Copy out the material below word for word, reproducing every line in its original order.

>> Start

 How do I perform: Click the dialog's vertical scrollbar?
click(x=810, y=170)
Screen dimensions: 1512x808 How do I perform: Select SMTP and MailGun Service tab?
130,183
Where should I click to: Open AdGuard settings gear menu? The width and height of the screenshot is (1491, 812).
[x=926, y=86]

>> End

■ FULL RESPONSE ■
 How do I perform: Click the dialog's vertical scrollbar?
click(x=810, y=170)
Screen dimensions: 1512x808 How do I perform: Select SMTP and MailGun Service tab?
130,183
Where should I click to: Open AdGuard settings gear menu? The width and height of the screenshot is (1491, 812).
[x=926, y=86]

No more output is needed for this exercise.